START The data

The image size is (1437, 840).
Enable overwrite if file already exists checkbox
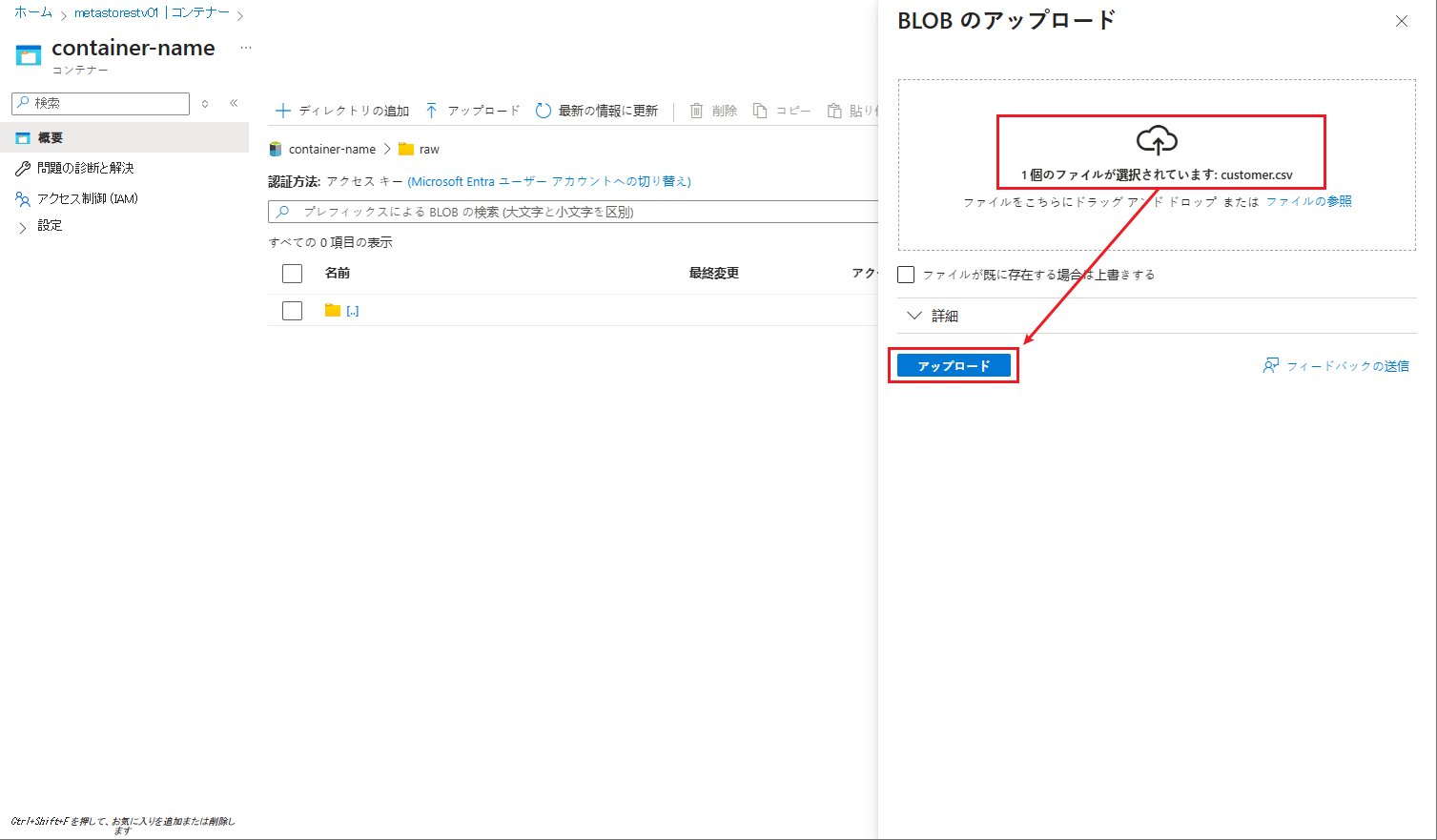point(906,275)
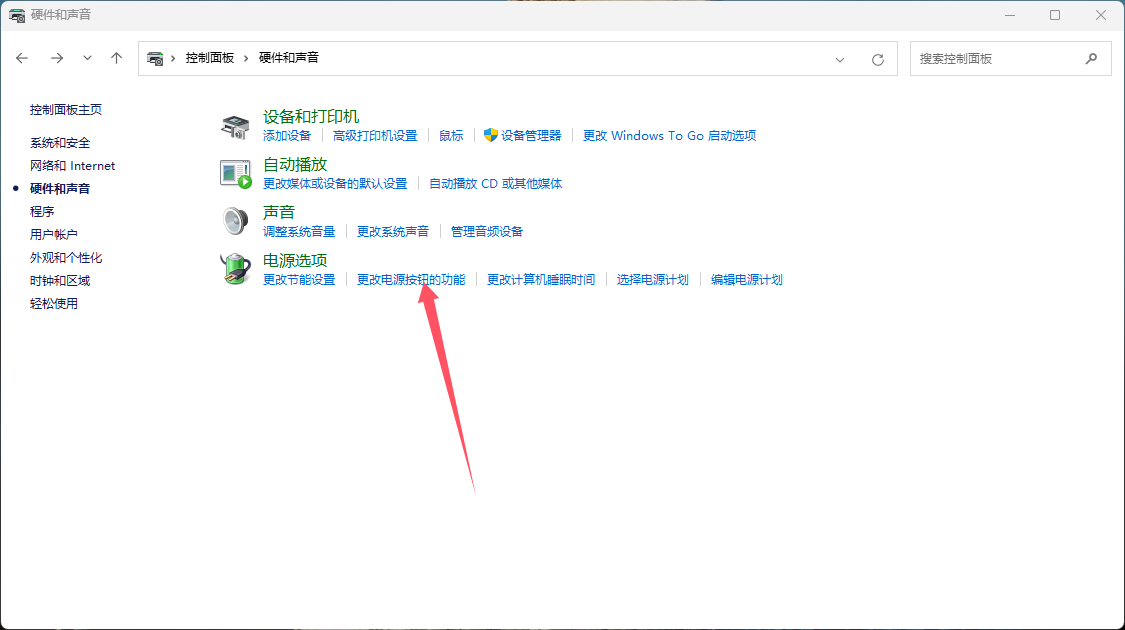
Task: Click the Devices and Printers icon
Action: pyautogui.click(x=235, y=126)
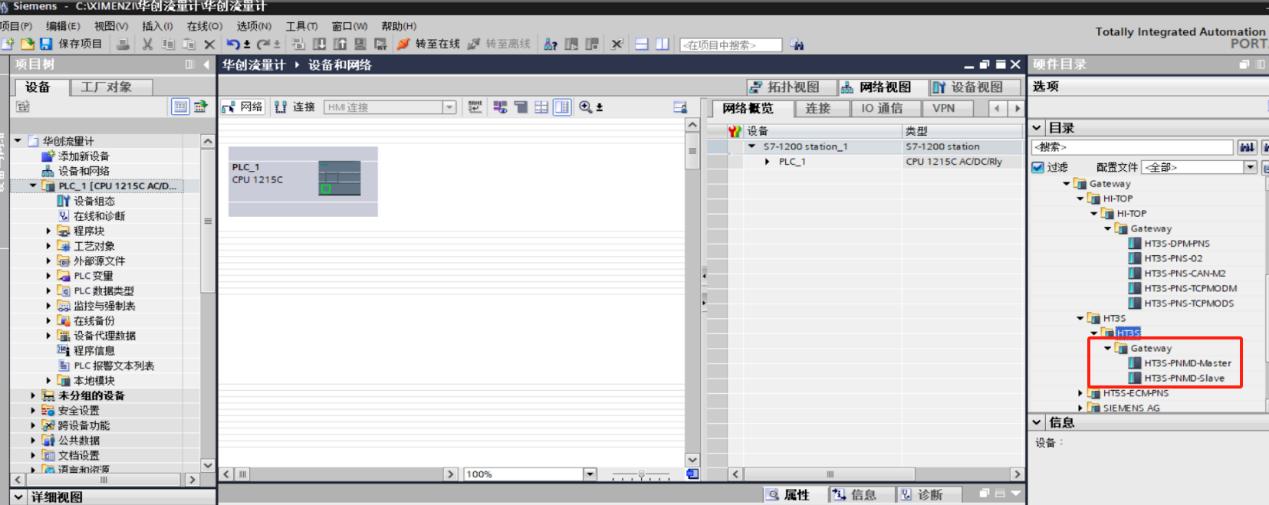Click the cut scissors icon
Image resolution: width=1269 pixels, height=505 pixels.
point(151,43)
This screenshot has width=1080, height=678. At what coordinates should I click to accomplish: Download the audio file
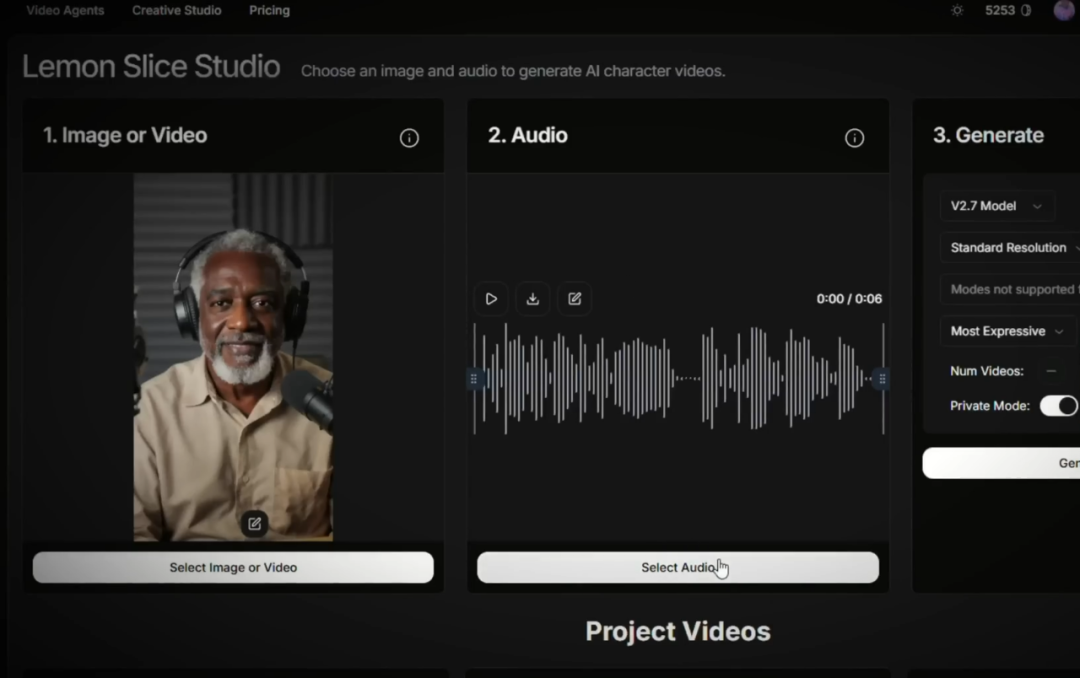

END The data

## Assigned task
Write out, word for word, the lines running from the one containing "Enable overwrite if" to the end of the data above; the pictures are to be left out.

## Exercise answer
Enable overwrite if file already exists checkbox
point(906,275)
Task: Click the Devices and Printers icon
Action: pyautogui.click(x=235, y=126)
Click the cut scissors icon
Image resolution: width=1269 pixels, height=505 pixels.
point(151,43)
This screenshot has width=1080, height=678. At what coordinates should I click to accomplish: Download the audio file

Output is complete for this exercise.